Using the information:
A: In the Pandemic entry, reproduce the passage from "Pandemic is a" to "events in Contagious.", swapping "thriller" for "horror".
B: Carry on the Pandemic entry from its final sentence.

Excerpt to read:
Pandemic
- Author: Scott Sigler
- Language: English
- Publisher: Crown Publishing
- Publication date: January 21, 2014
- Publication place: United States
- Media type: Print (Hardback and e-book), Audiobook
- Pages: 592
- ISBN: 978-0-30740-897-6
- Preceded by: Contagious

= Pandemic (Sigler novel) =

2014 novel by Scott Sigler

Pandemic is a 2014 science fiction biopunk thriller novel by Scott Sigler and the final novel in the Infected trilogy. The book was released in hardback, e-book, and audiobook on January 21, 2014 through Crown Publishing and is set several years after the events in Contagious.

Stored data:

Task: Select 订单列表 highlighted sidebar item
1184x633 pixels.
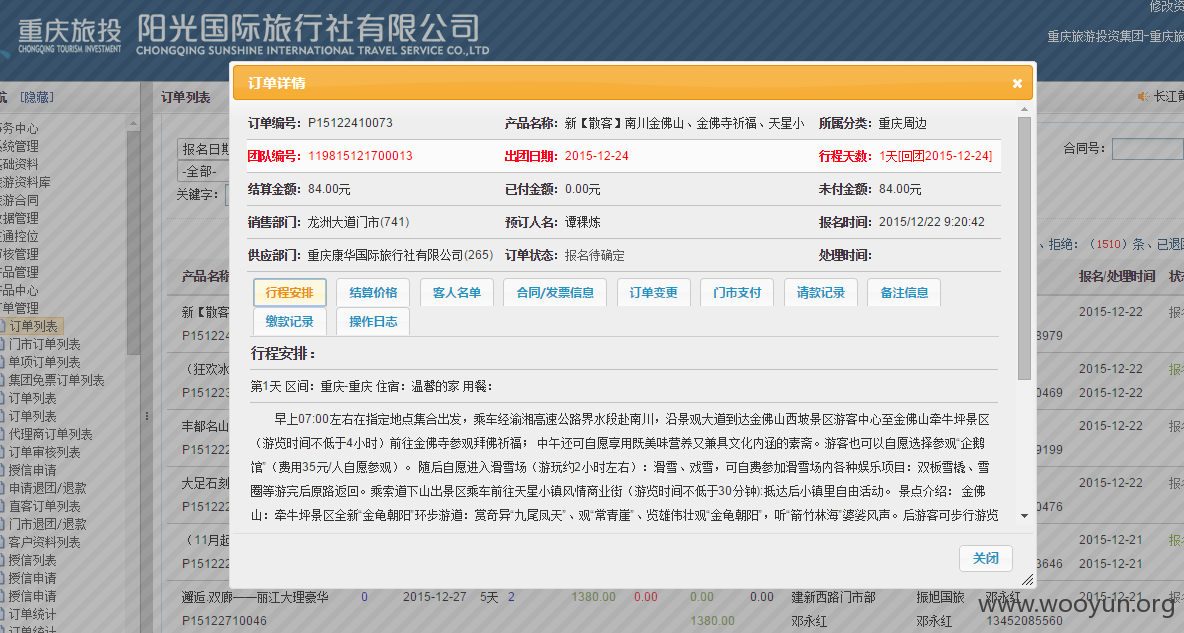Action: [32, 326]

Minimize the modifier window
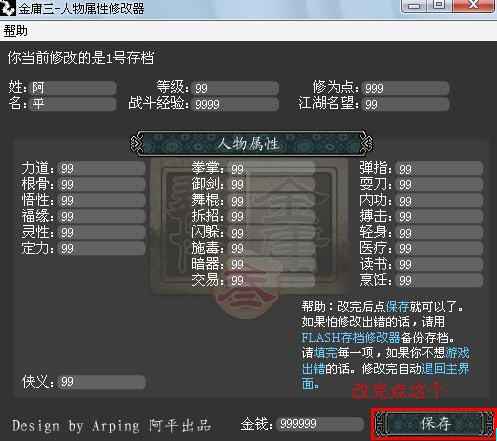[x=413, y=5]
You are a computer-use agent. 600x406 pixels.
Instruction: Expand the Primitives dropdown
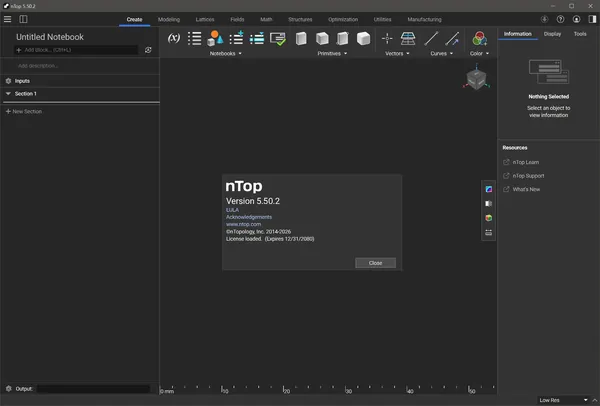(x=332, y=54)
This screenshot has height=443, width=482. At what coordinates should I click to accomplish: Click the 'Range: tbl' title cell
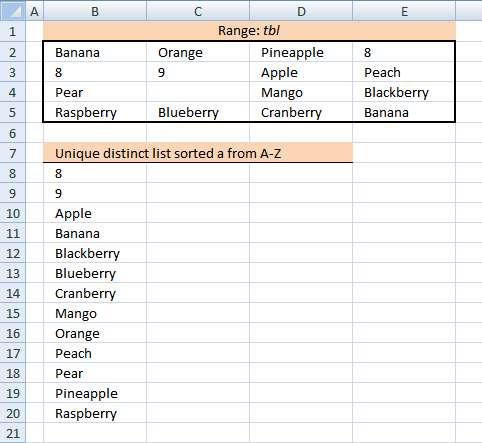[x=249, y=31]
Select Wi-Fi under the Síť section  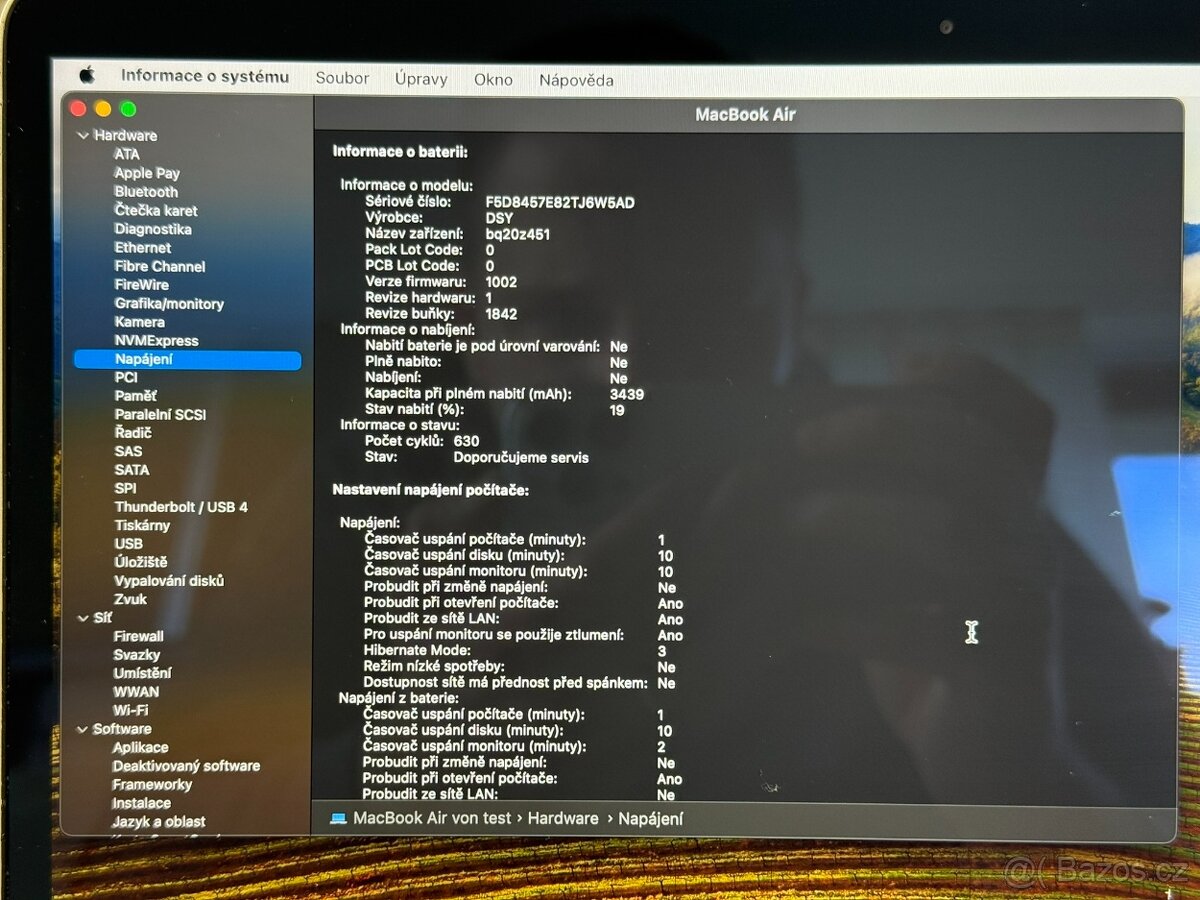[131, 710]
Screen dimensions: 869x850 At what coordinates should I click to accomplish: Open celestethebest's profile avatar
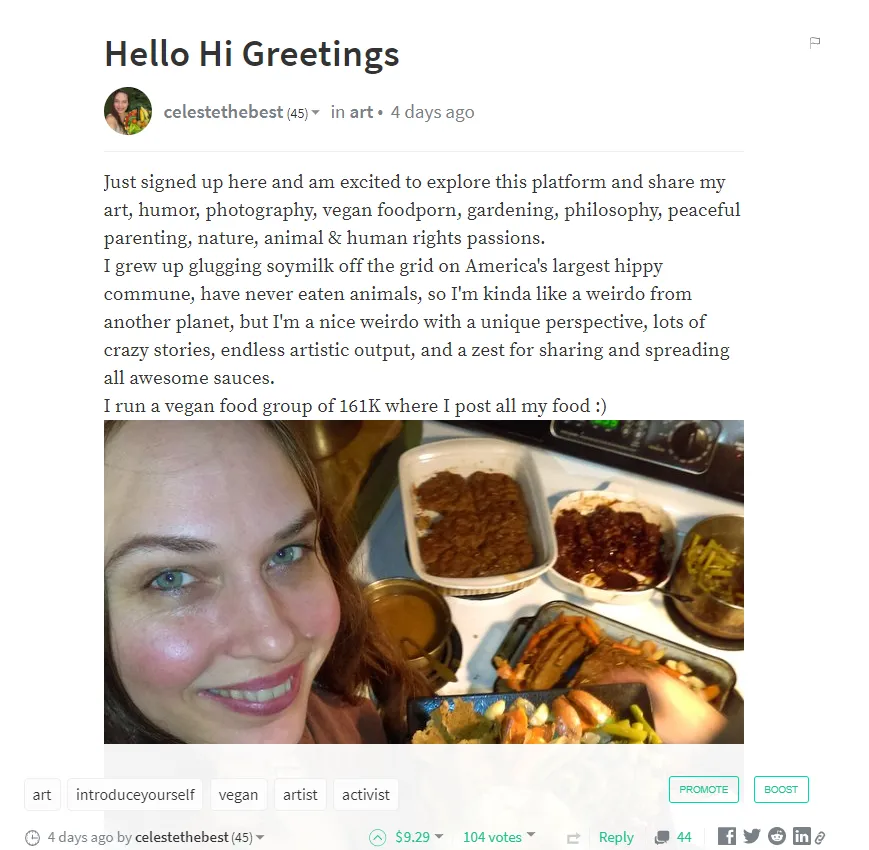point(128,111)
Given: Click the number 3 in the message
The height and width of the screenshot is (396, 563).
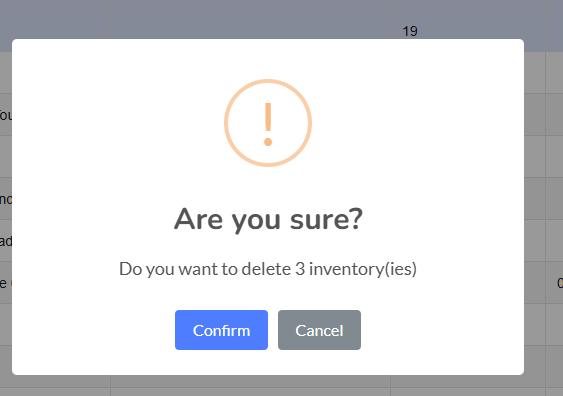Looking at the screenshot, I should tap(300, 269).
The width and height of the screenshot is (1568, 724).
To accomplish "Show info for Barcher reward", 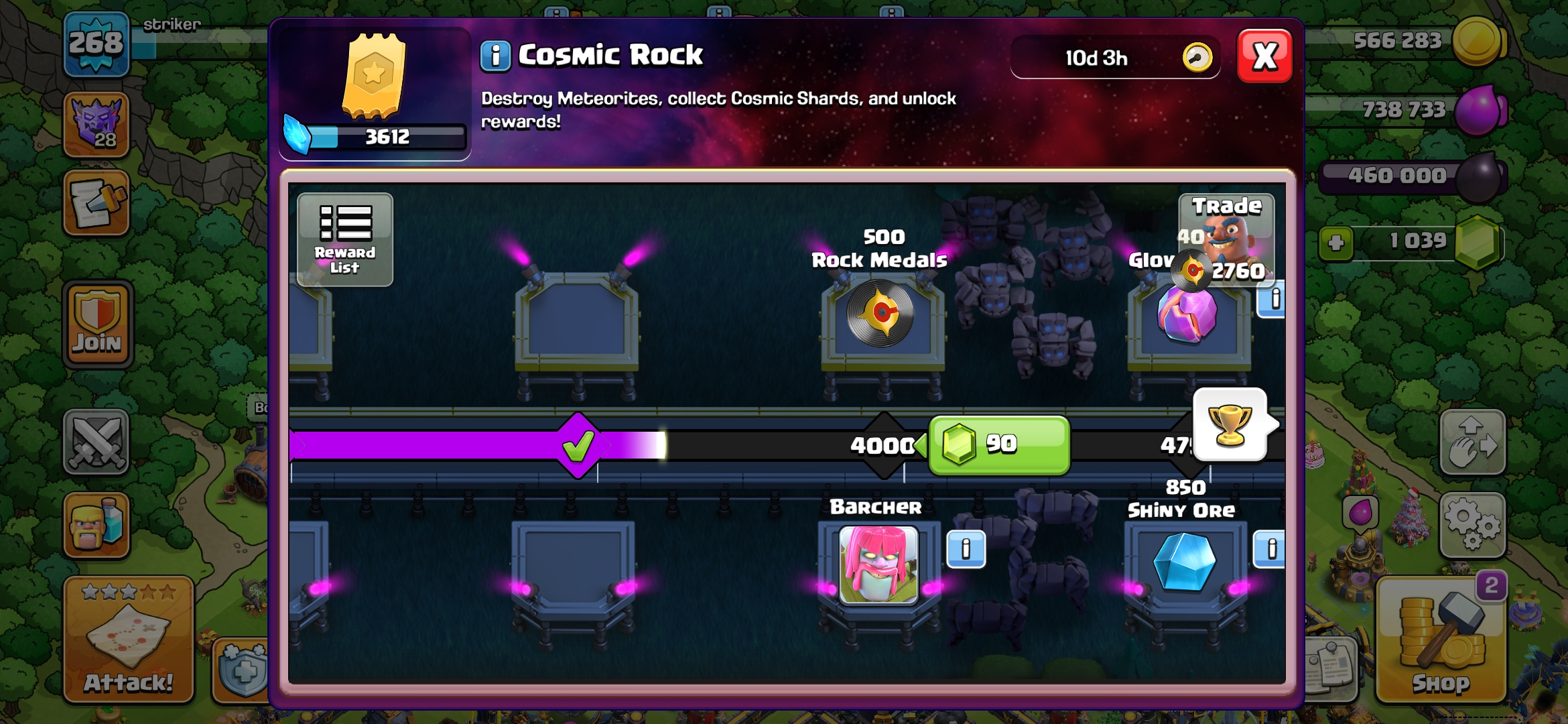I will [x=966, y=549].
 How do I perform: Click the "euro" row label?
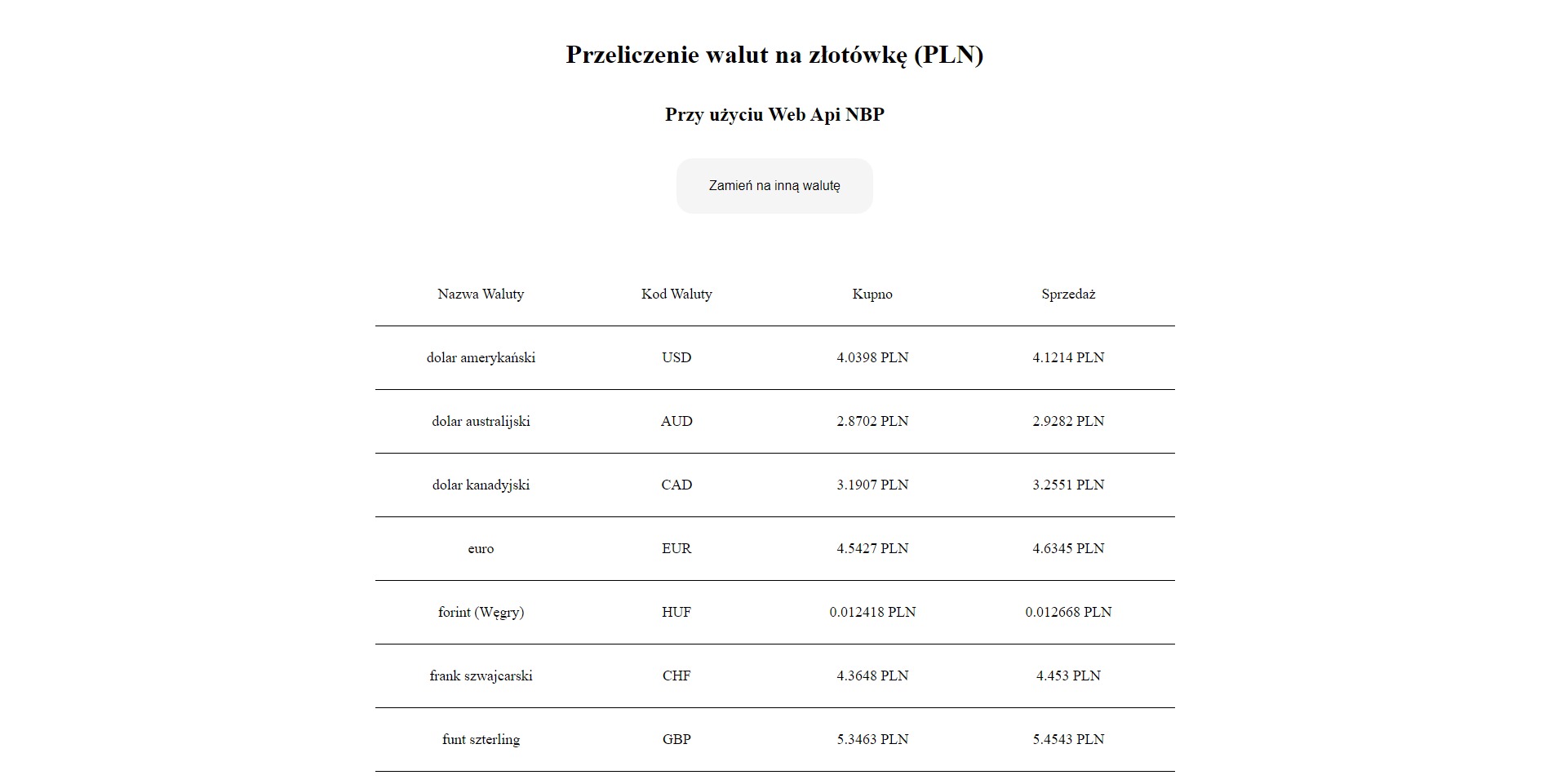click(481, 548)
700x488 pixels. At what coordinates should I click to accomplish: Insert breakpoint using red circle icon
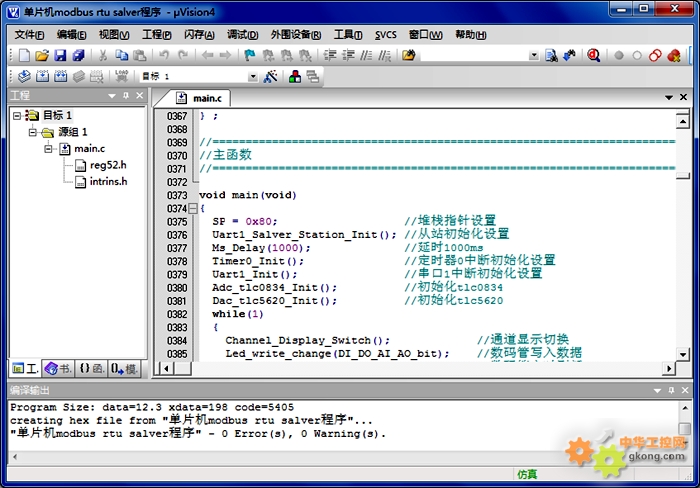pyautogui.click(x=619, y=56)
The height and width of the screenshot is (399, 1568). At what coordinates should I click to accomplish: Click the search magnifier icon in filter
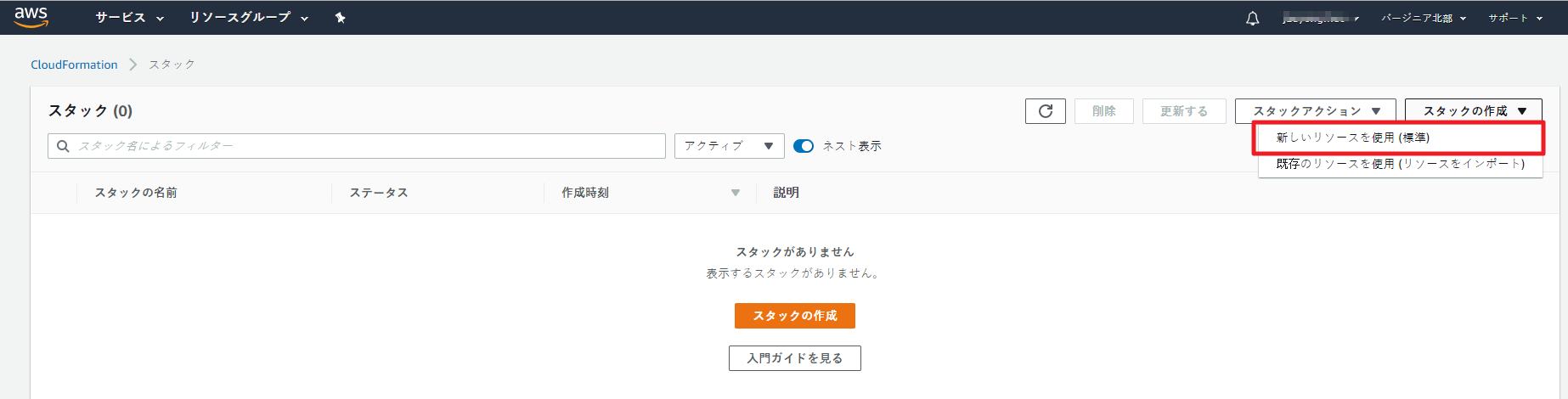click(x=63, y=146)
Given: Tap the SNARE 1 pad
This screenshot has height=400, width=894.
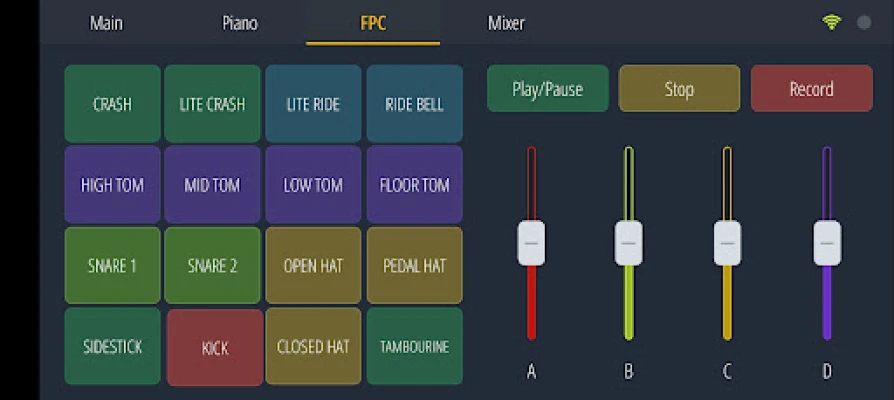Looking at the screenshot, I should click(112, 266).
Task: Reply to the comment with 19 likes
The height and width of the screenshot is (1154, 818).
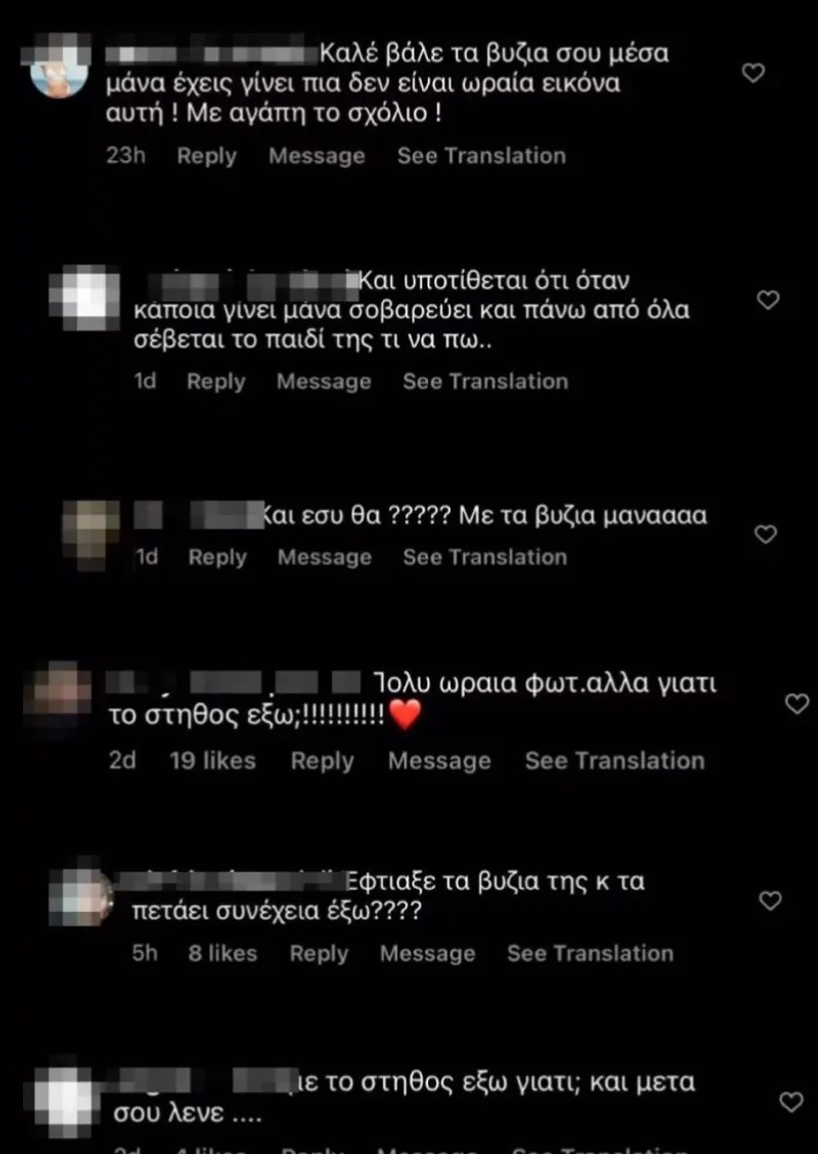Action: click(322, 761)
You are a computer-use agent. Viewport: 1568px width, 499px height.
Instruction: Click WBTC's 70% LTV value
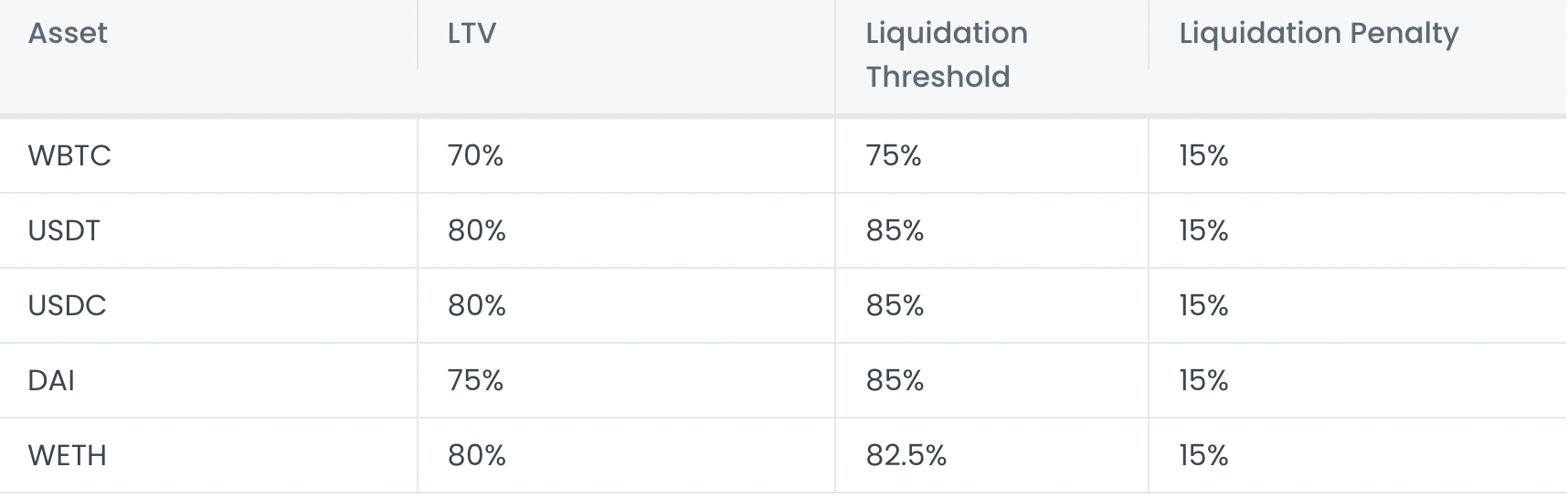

Your responses:
A:
Pandemic is a 2014 science fiction biopunk horror novel by Scott Sigler and the final novel in the Infected trilogy. The book was released in hardback, e-book, and audiobook on January 21, 2014 through Crown Publishing and is set several years after the events in Contagious.

B:
==Summary==
Margaret Montoya's actions at the end of Contagious might have saved the lives of many, however most consider her to be a monster rather than a hero. Since that time she has turned into a shut-in out of guilt, something that has torn apart her relationship with the CIA agent Clarence Otto. However now she is called forth to help fight against a new version of the alien microorganisms, one that was launched by the probe just before it was destroyed. Montoya and the others try to do their best to combat the microorganisms and help keep the general public aware, only for many to assume that this is either a coverup for something more human in origin or an outright fabrication. However, as the book progresses things grow more dire and the world is plunged into an apocalyptic environment.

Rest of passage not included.